Snow Village Sketches Explained

Snow Village Sketches, aka Soconyland Sketches, was a comedy-drama radio series broadcast on three different networks from 1928 to 1946.

Beginning February 29, 1928, on NBC, Socony Oil sponsored Soconyland Sketches, scripted by William Ford Manley (1896-1954). The series featured Arthur Allen and Parker Fennelly as rural New England farmers. Socony continued to sponsor the show when it moved to CBS on October 16, 1934, and was retitled Snow Village Sketches. It continued on CBS until May 21, 1935.

Loose Wiles Biscuit was the sponsor for a run on NBC from October 3, 1936, to June 26, 1937, broadcast on Saturday evenings.

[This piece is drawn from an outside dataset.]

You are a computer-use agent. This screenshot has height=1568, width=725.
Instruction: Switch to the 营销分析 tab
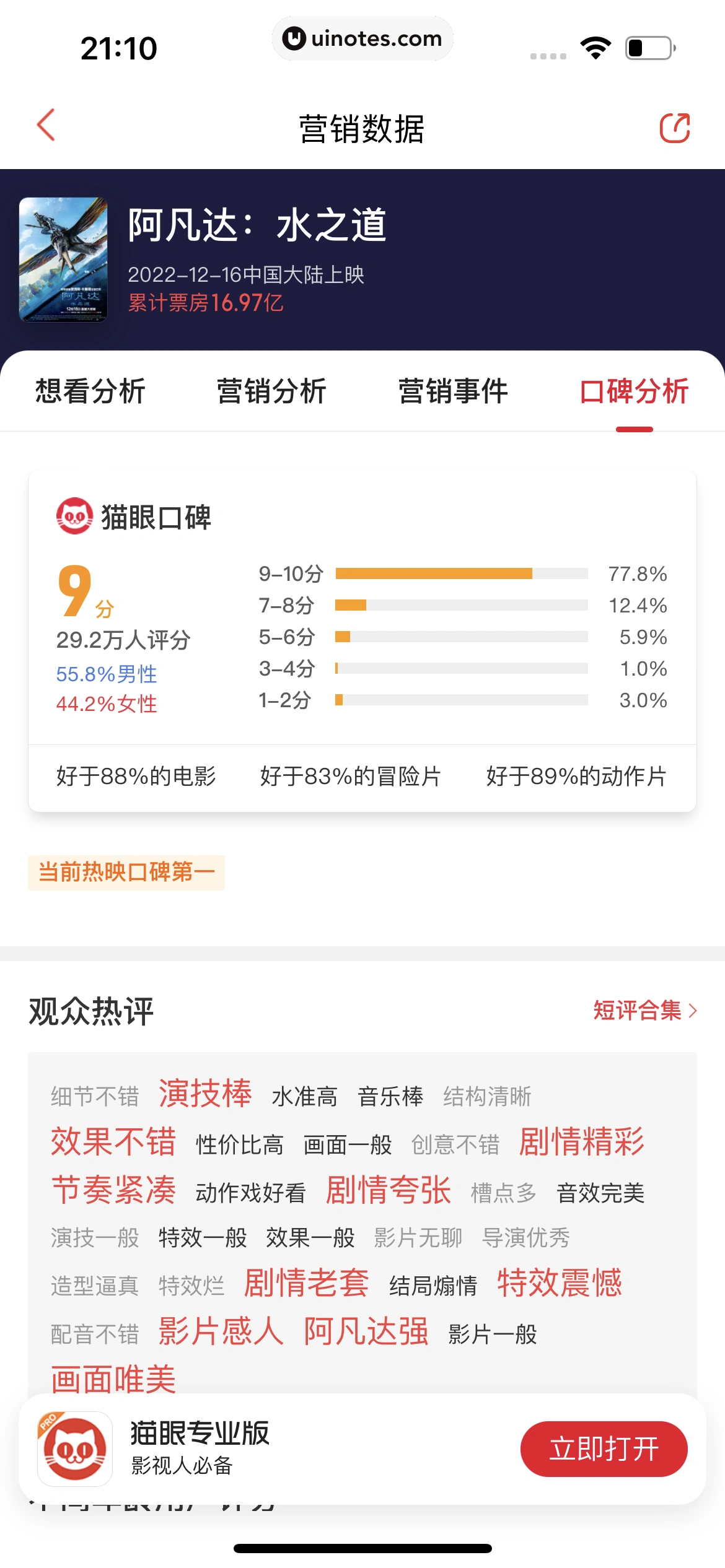[271, 391]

During the early years of World War II, Procter & Gamble sponsored the series as a weekday quarter-hour serial, airing from December 28, 1942, to November 12, 1943. The final series was heard on Sunday mornings on the Mutual Broadcasting System from January 13 to June 16, 1946.

The stories took place in the small New Hampshire community of Snow Village where truant officer Hiram Neville (Parker Fennelly), a man of old-fashioned values, often encountered game warden Dan'l Dickey (Arthur Allen) and Dan'l's wife, Hattie Dickey (Agnes Young, Kate McComb).[1]

Scripter Manley lived in Snowville, New Hampshire, named after the Snow family who had operated a sawmill there in 1825. In the mid-1930s, because of the radio program, Snowville temporarily changed its name to Snow Village.